Summary of Response of the Centre for Corporate Accountability

1 We support the general thrust of these proposals. However, in this response, we do propose changes to the Bill to which we attach great importance.
2 The CCA will not, in this response, deal with the absence in the Bill of any secondary offences for company officers. However it is important to note that the evidence concerning the lack of accountability of company directors for existing offences is overwhelming – and the Government needs to consider as a matter of urgency what changes are required to deal with this continuing failure.
3 In relation to whom the offence should apply:
We are supportive of the decision by the Government to remove Crown immunity – though concerned about how other sections of the Bill restrict the extent to which the offence will actually apply to them.
We think that the offence should apply to all employing organisations.
support the Government’s position that the new offence should apply to police forces; though concerned that other sections of the Bill restrict its application to deaths of employees.
do not accept that it is necessary for activities of the armed forces “in preparation for” combat to be excluded from this legislation.
4 In relation to the requirement that there to be a breach of a relevant “Duty of care”
We accept the Home Office’s argument that the management failure must be linked to existing ‘duties” to act.
We think, however, that there is a strong argument that the gross breach in question should not only be a breach of a ‘duty of care’ but also a breach of the main statutory obligations relating to safety, in particular breaches 2-6 of the Health and Safety at Work Act 1974.
we thing that only reason to specify a list of relevant duty of care relationships - as set out in section 4(1) of the Bill - would be to provide greater certainty, not as a way of limiting the duties of care that currently exist or may develop in the future. We propose, therefore that there need to be another sub-clause with words to the effect: “or any other duty of care”.
In particular, the exemption of public bodies involved in providing a service to members of the public – but not ‘supplying’ a service – should be removed
5 In relation to specific exemptions relating to deaths arising from “public policy decision-making’ and ‘exclusively public functions”
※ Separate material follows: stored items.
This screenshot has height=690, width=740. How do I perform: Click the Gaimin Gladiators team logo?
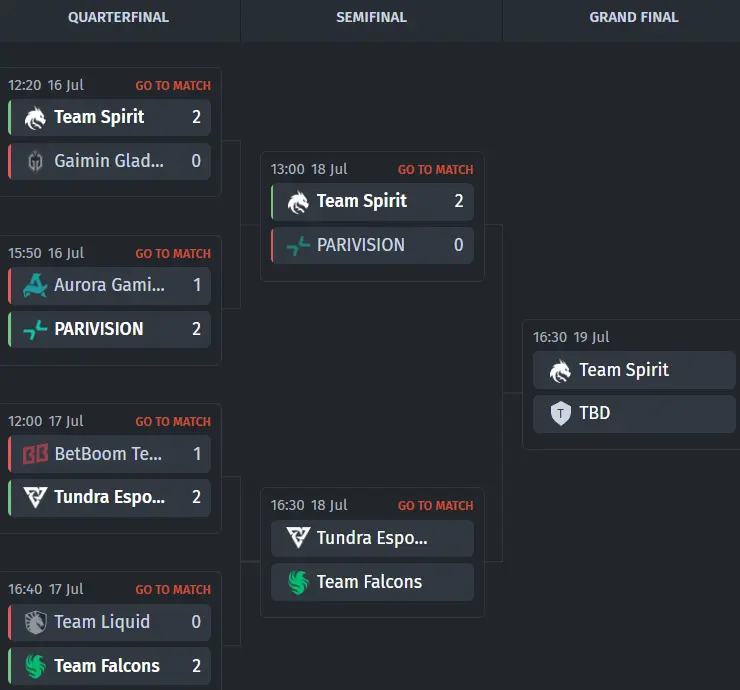[x=35, y=162]
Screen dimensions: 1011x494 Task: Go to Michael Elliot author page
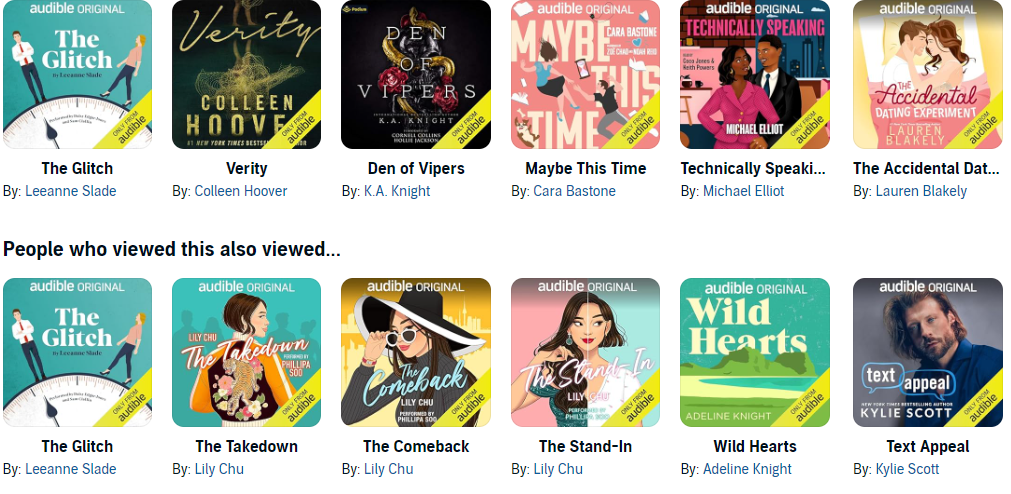743,192
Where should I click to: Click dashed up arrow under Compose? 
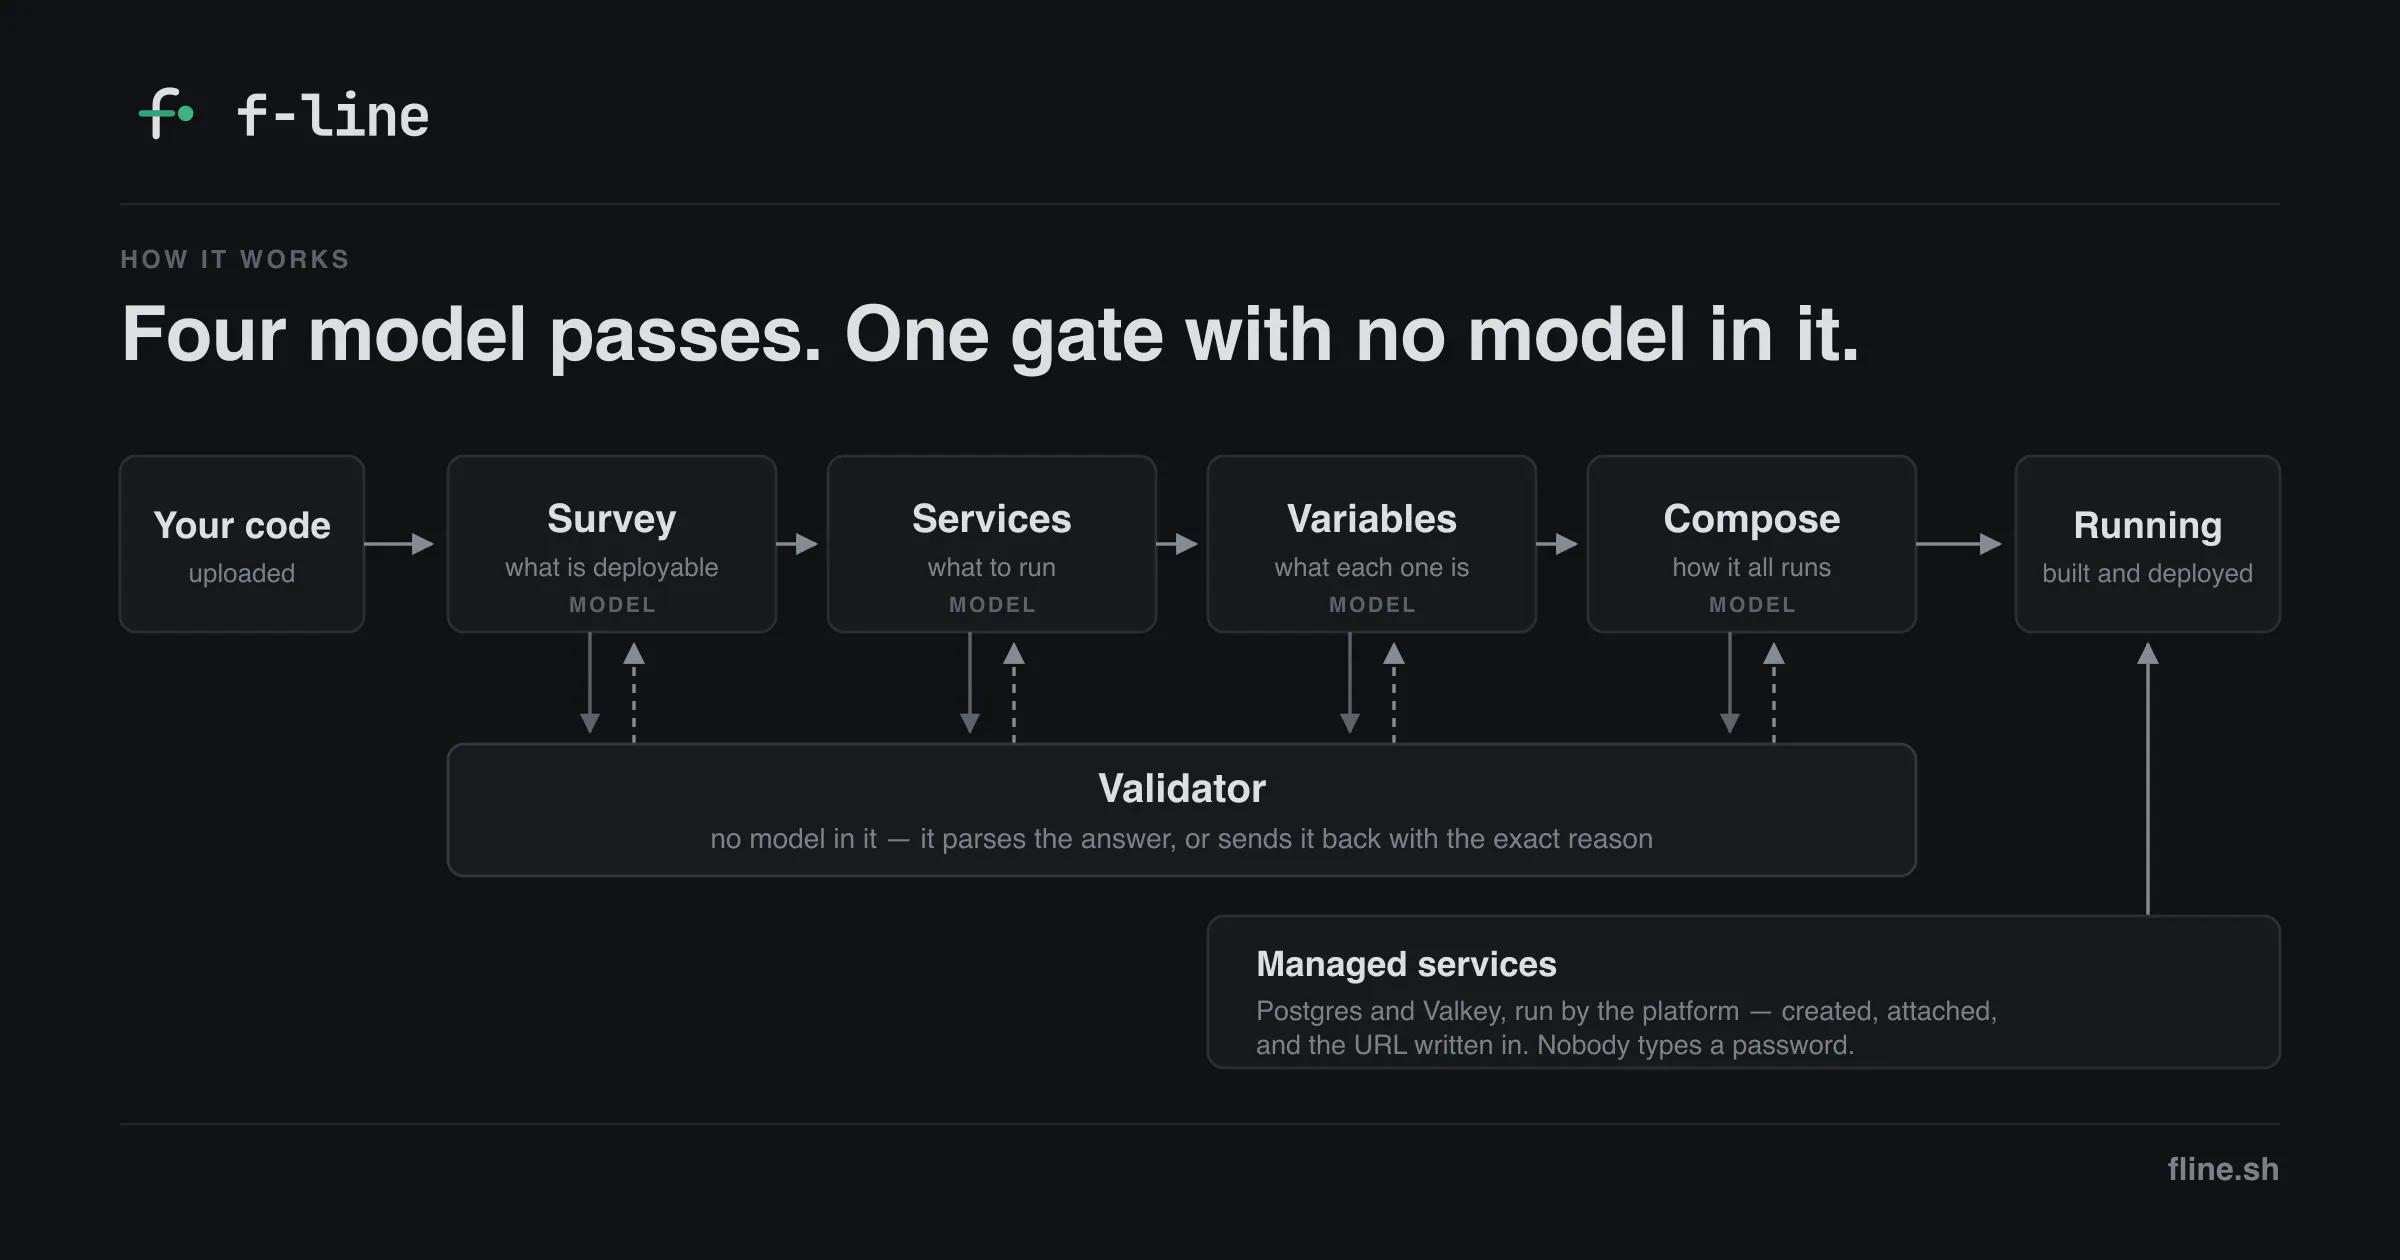(x=1774, y=692)
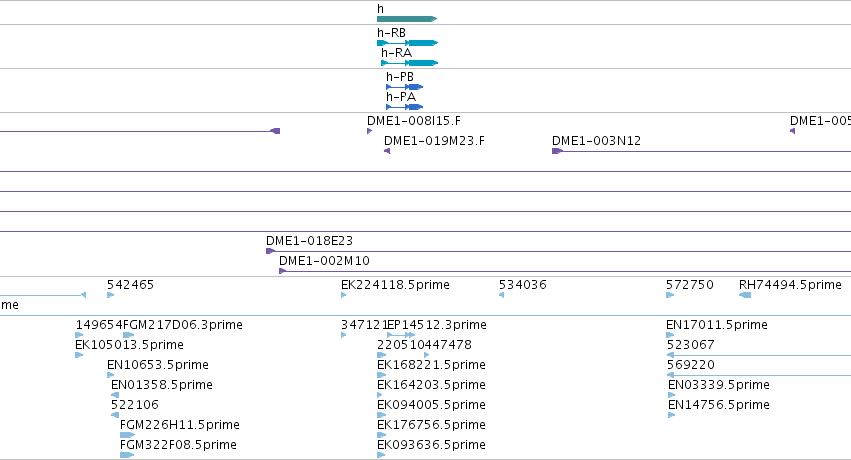Click the DME1-008I15.F feature label

pyautogui.click(x=414, y=121)
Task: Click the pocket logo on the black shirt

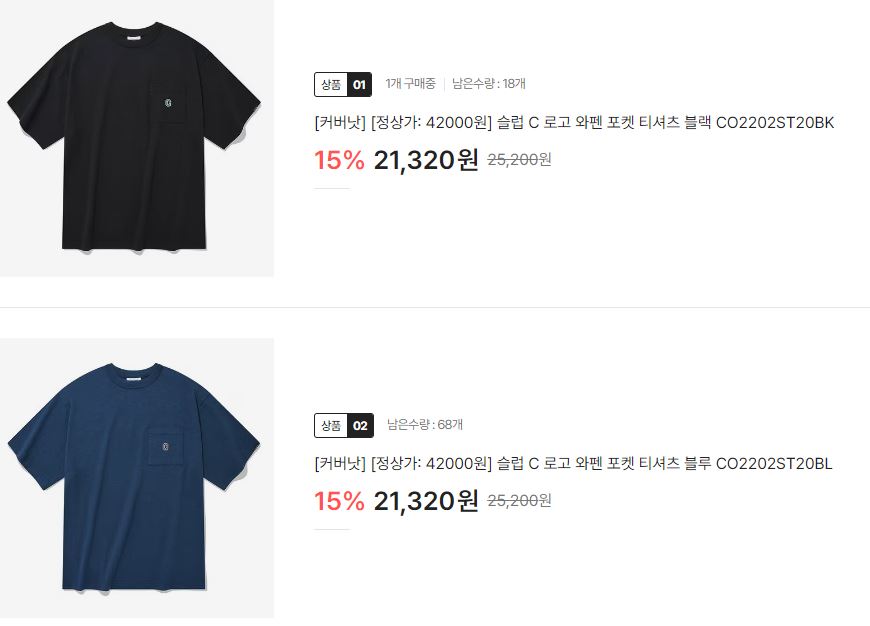Action: pyautogui.click(x=169, y=103)
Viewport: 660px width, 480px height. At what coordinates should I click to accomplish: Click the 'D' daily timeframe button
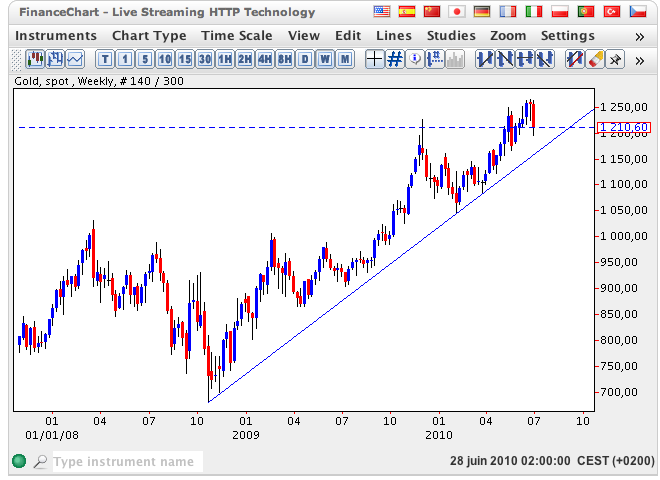[305, 59]
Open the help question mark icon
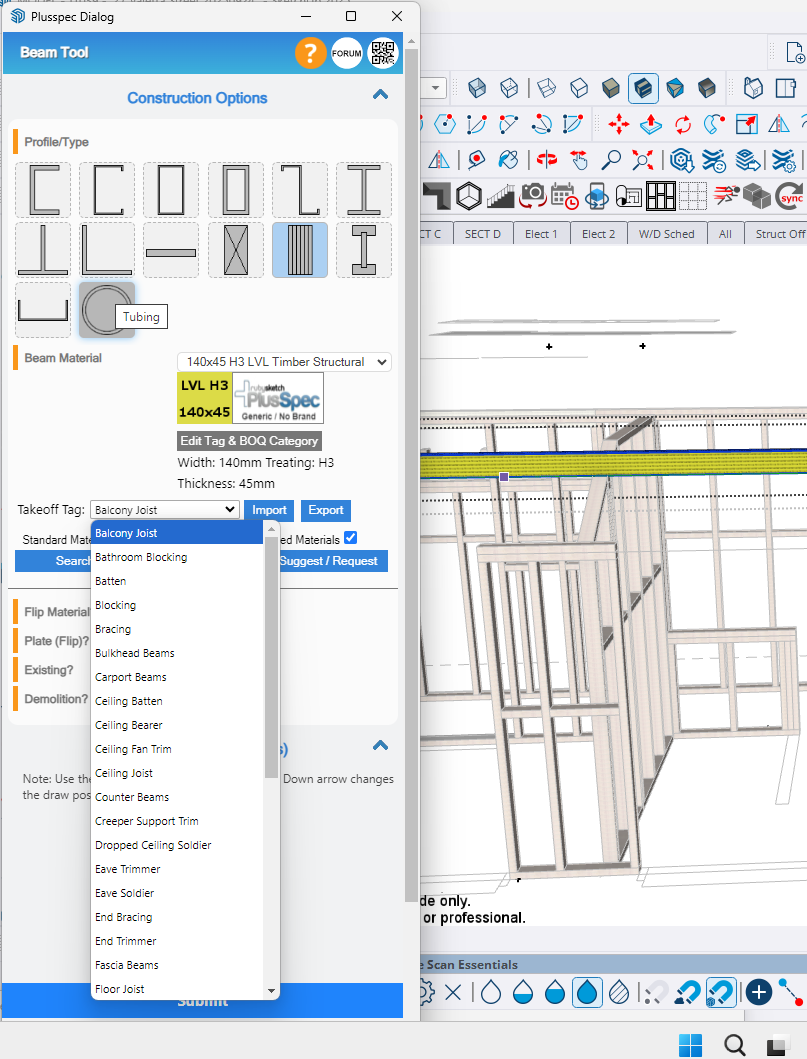This screenshot has width=807, height=1059. (310, 53)
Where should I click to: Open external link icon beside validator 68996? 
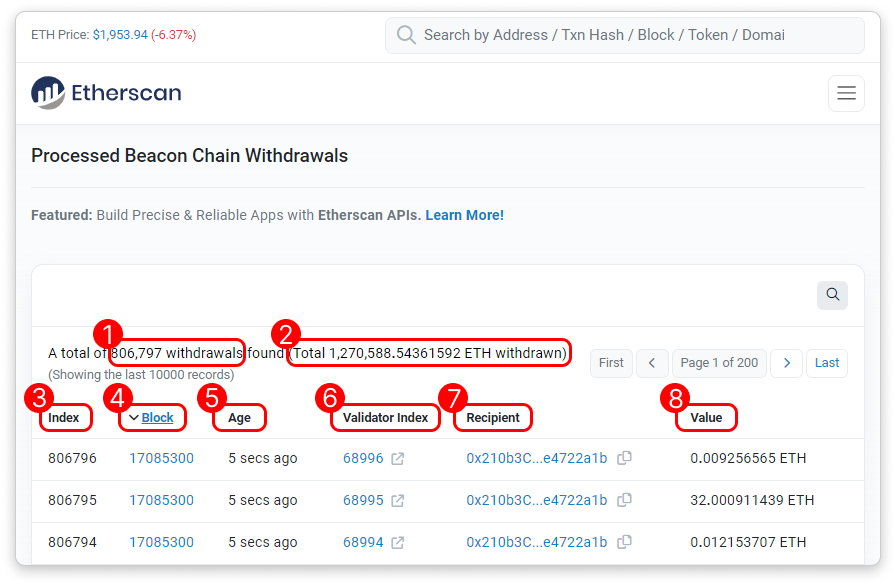click(397, 458)
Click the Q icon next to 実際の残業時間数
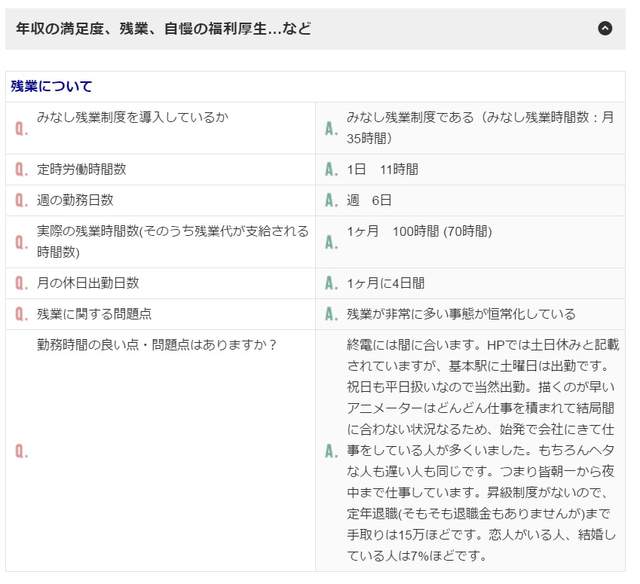The height and width of the screenshot is (584, 640). [21, 242]
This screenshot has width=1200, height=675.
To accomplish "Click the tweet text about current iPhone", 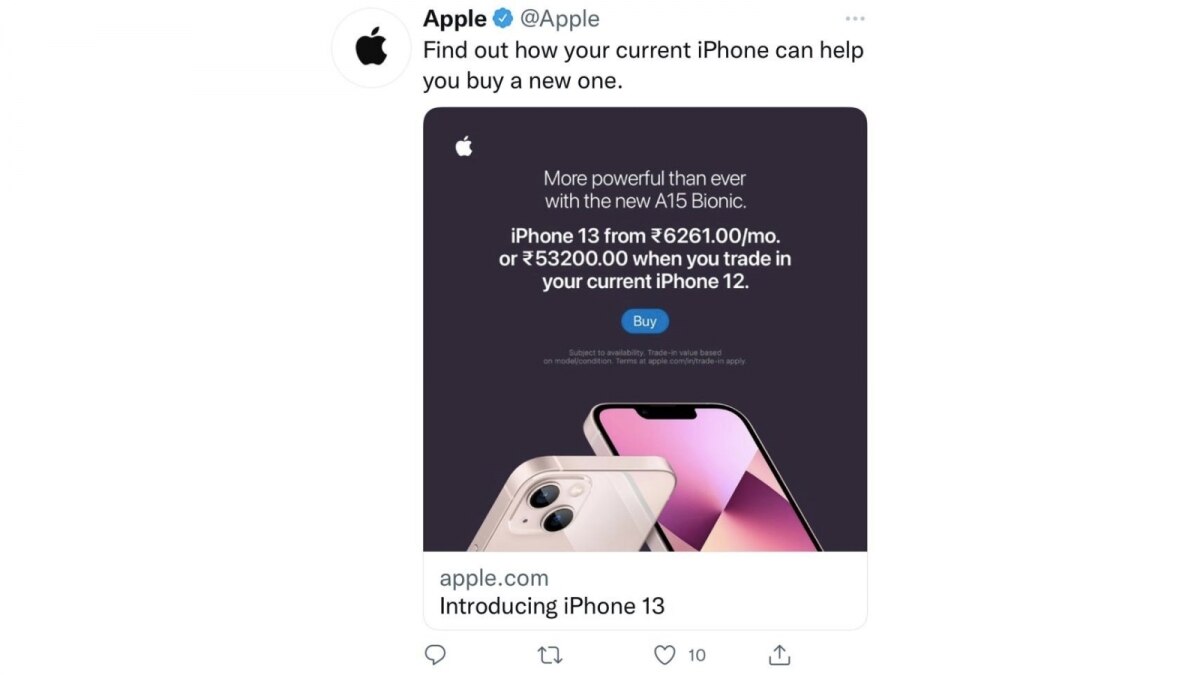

We think that these exemptions are likely to be found in breach of the HumanRights Act 1998. A legal opinion states the exemptions are: “potentially so widespread as to introduce a substantial species of crown immunity ‘through the back door’ …. and we believe that such a limited and arbitrary availability of the new offence would be incompatible with the European Convention on Human Rights and the Human Rights Act …”

Specifically in relation to public policy decision-making we think that the immunity given to those public bodies causing deaths when the management failure involves a decision about matters of public policy is far too broad. When a public authority has a duty of care or a statutory obligation and it makes a grossly negligent management failure involving public policy decision making – it is our view that the new offence should apply.
Specifically in relation to the ‘exclusively public function’ exemption, we have real principled concerns that this clause will allow the police and the prisons and other law enforcement bodies (including private ones) exemption.
We do think that the Home Office is correct in arguing that existing mechanisms of accountability are adequate and can in any way be seen as replacements of the need for corporate manslaughter investigation and prosecution in appropriate cases
6 In relation to the ‘senior management failure’ test

we support to wording of “the way in which any of the organisations activities are managed or organised” as the basis of the offence.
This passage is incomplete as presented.